___ Record extracts

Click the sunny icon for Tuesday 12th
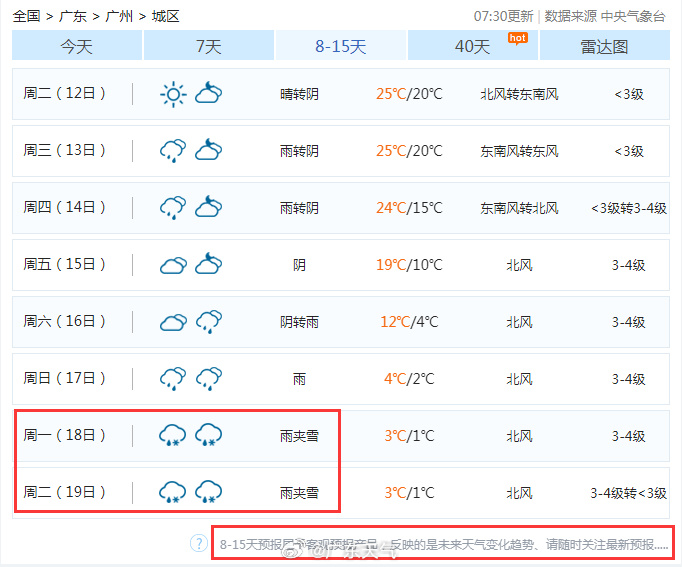Viewport: 682px width, 567px height. [x=173, y=94]
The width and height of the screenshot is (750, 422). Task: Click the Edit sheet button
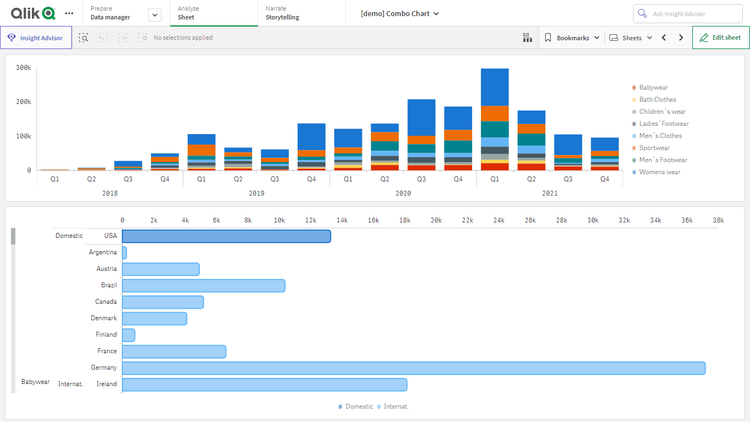pyautogui.click(x=720, y=38)
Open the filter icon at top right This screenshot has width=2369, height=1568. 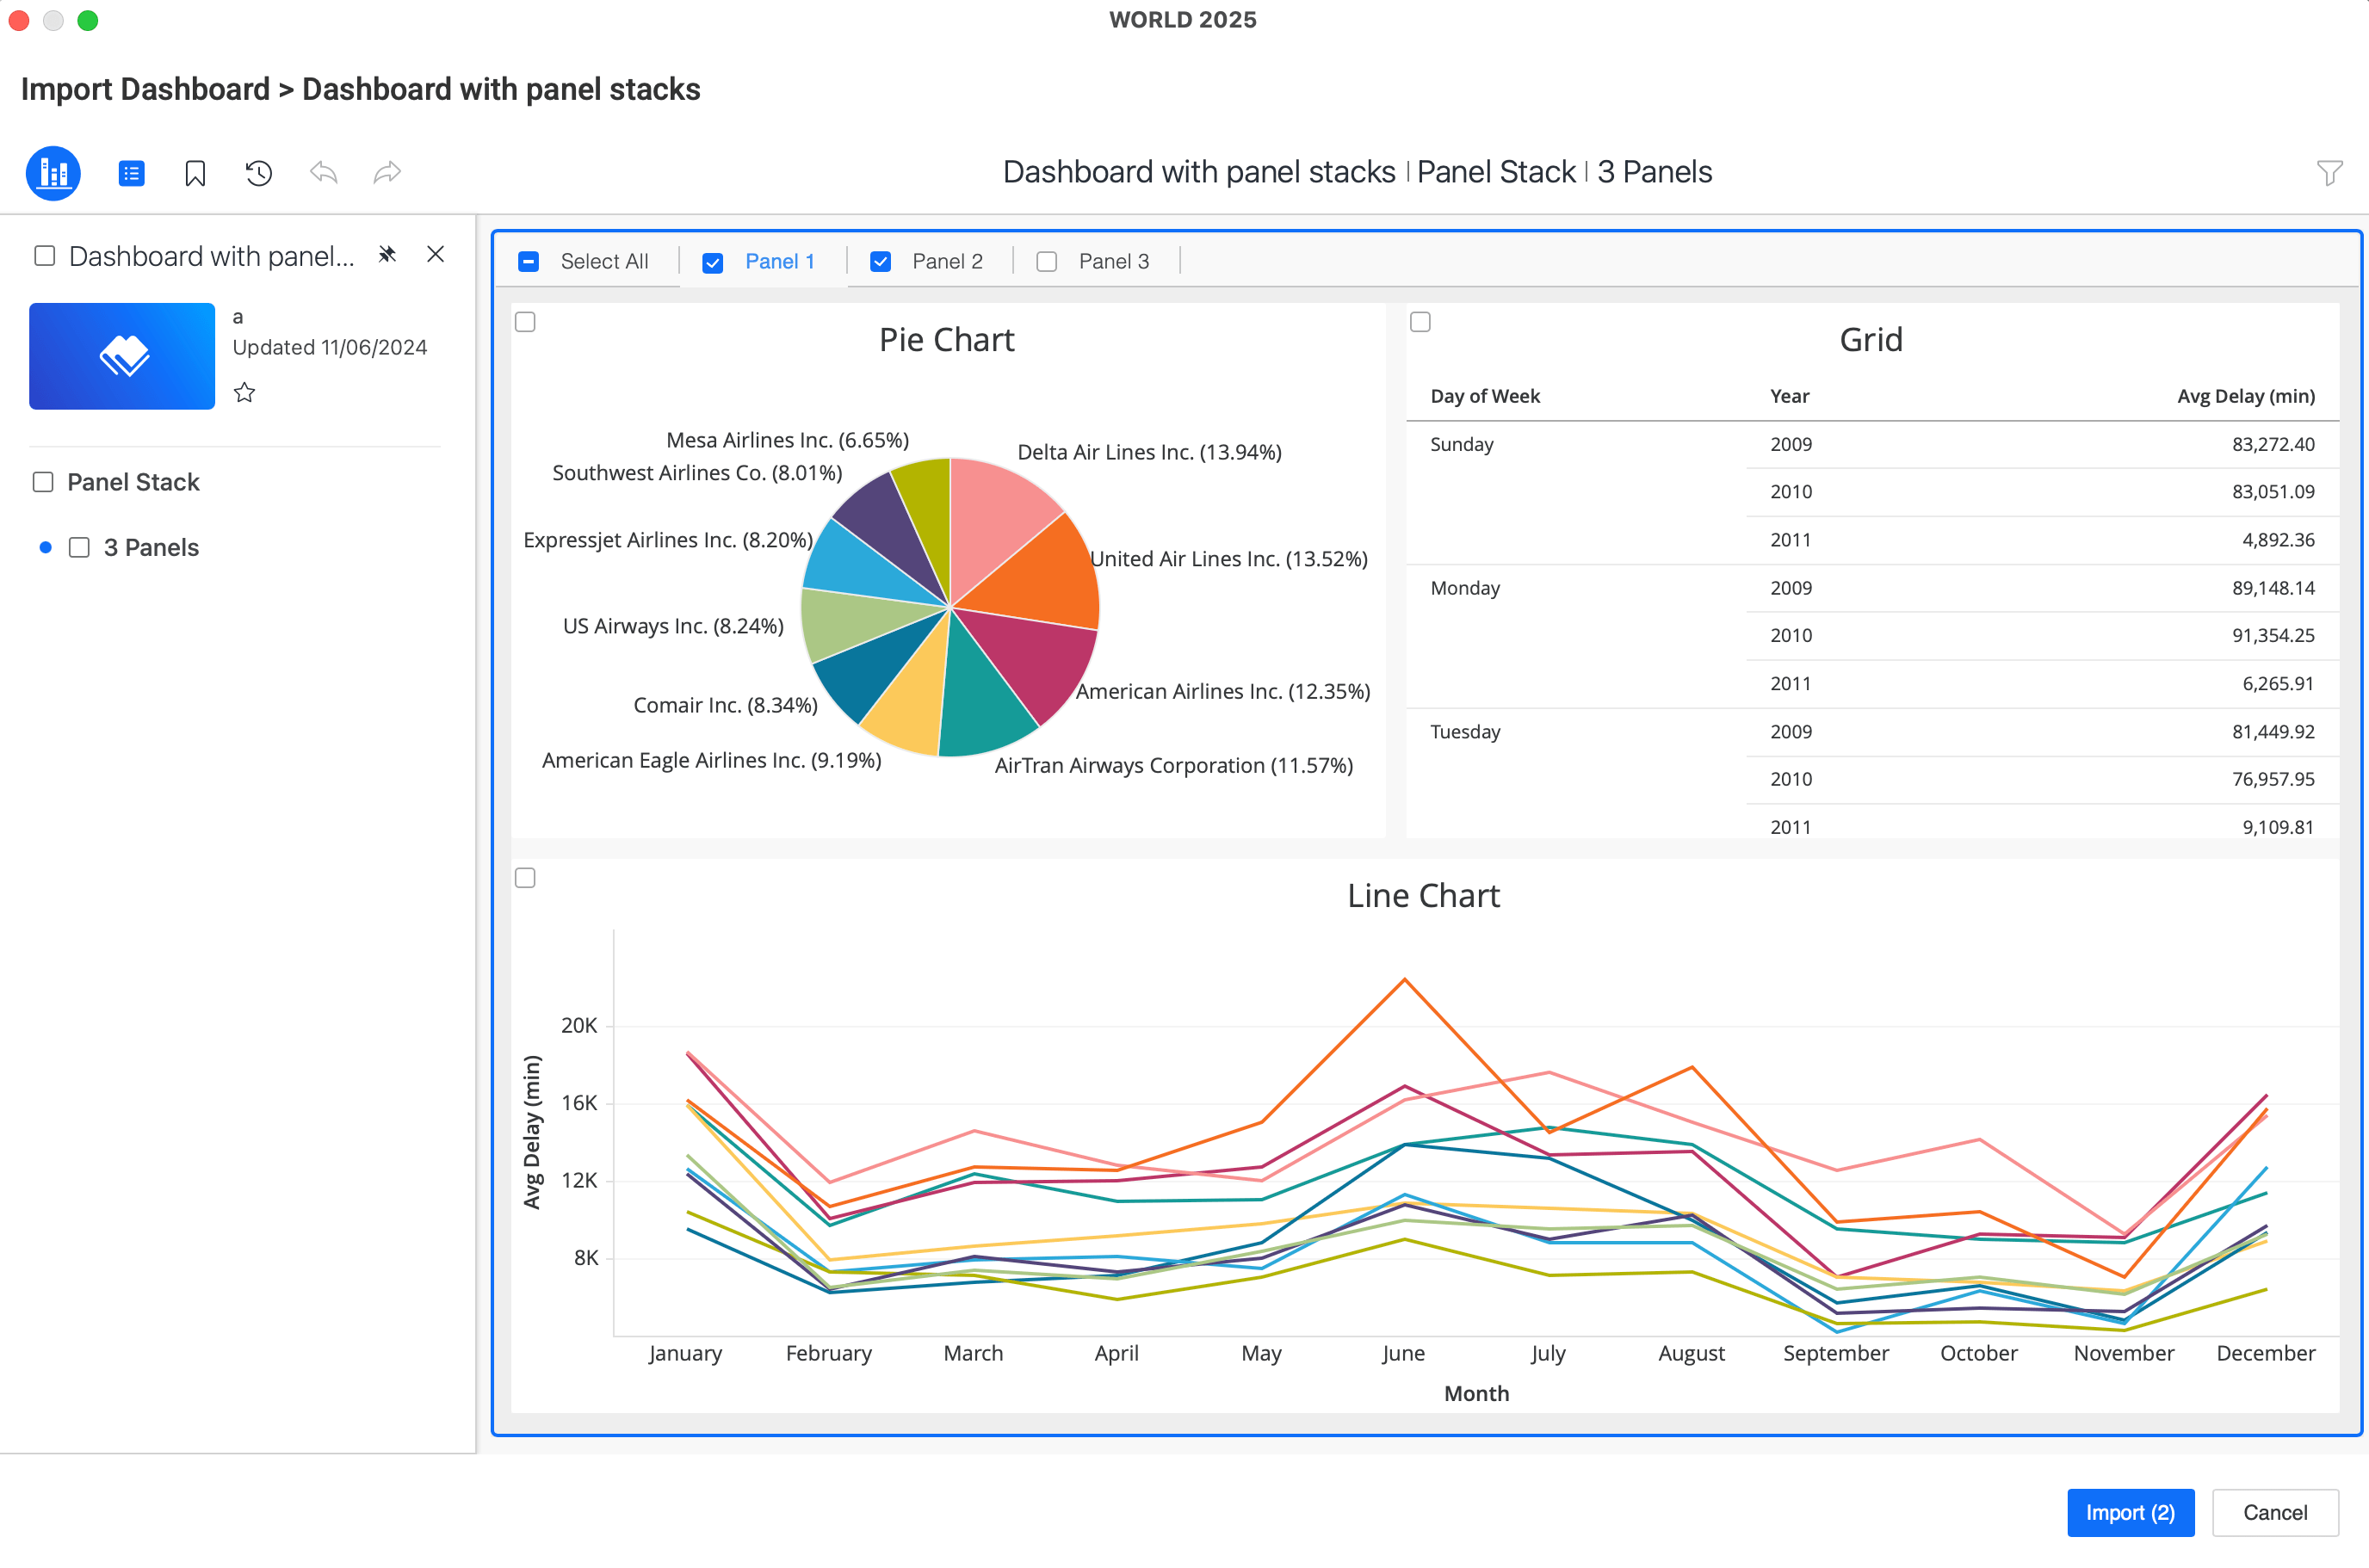pyautogui.click(x=2331, y=172)
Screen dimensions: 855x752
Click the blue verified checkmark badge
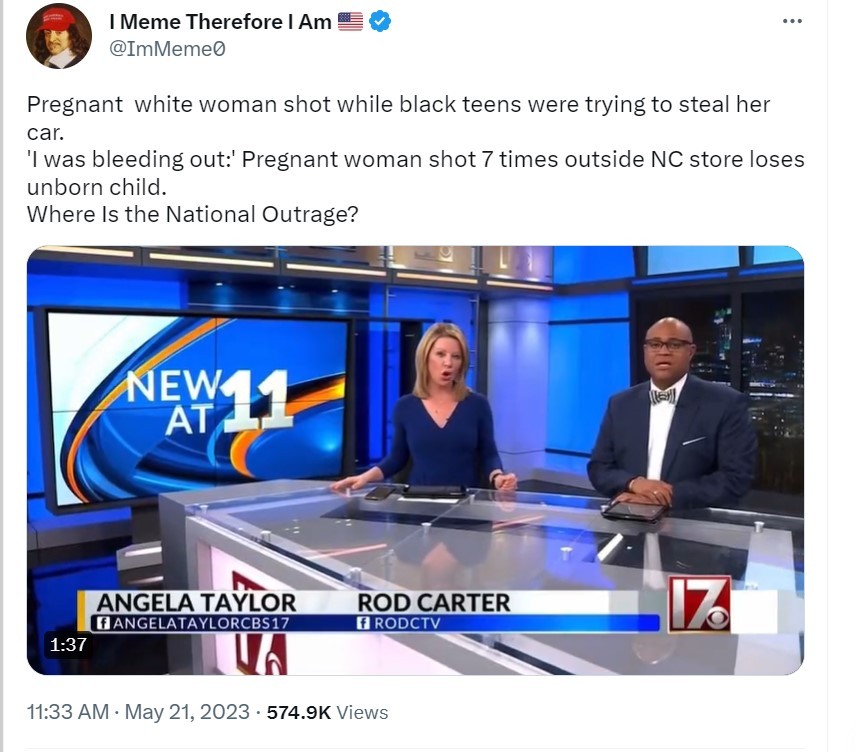380,21
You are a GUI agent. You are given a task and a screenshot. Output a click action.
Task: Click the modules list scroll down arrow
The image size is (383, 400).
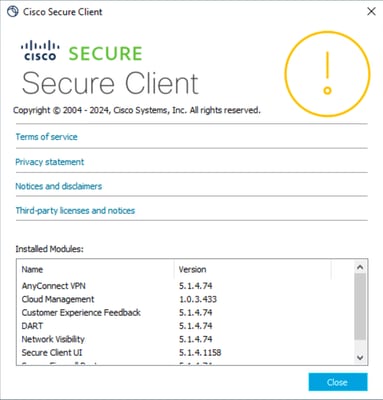tap(360, 357)
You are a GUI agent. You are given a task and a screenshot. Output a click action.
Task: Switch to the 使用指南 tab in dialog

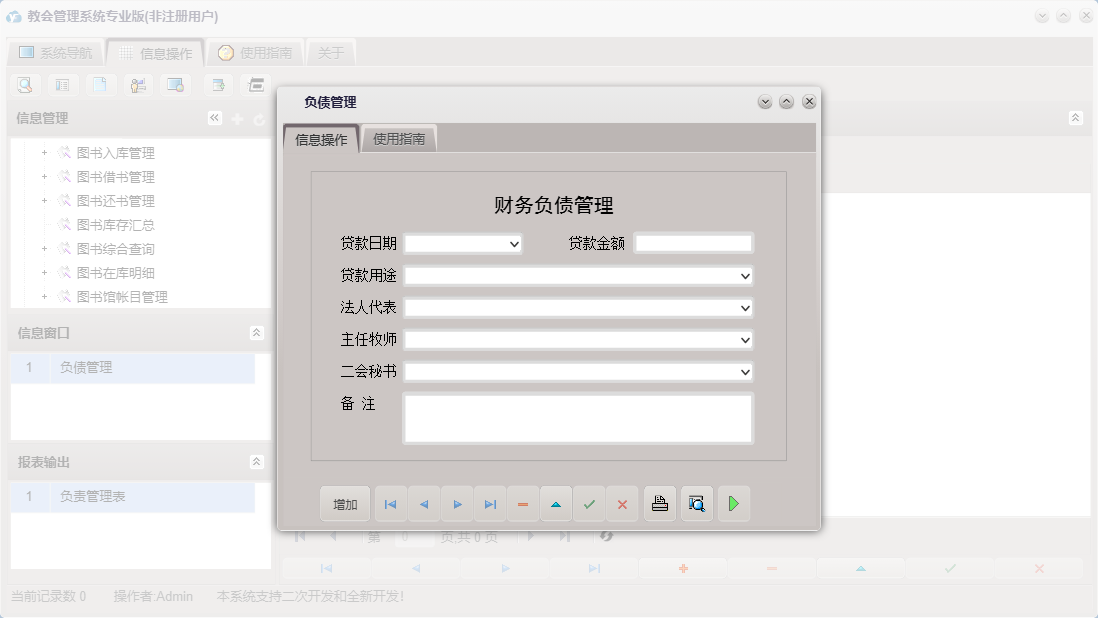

______

- [What the task asks]: Swap "screenshot" for "screen image" in the items from the line with "Screen dimensions: 855x752" up to and including the last line of the items, keeping everything else the same. Leave the pictures out.

- [Result]:
Screen dimensions: 855x752
Click the blue verified checkmark badge
380,21
You are a GUI agent. You are given a task and a screen image. Output a click action.
Task: Click the modules list scroll down arrow
The image size is (383, 400).
tap(360, 357)
You are a GUI agent. You are given a task and a screen image. Output a click action.
Task: Switch to the 使用指南 tab in dialog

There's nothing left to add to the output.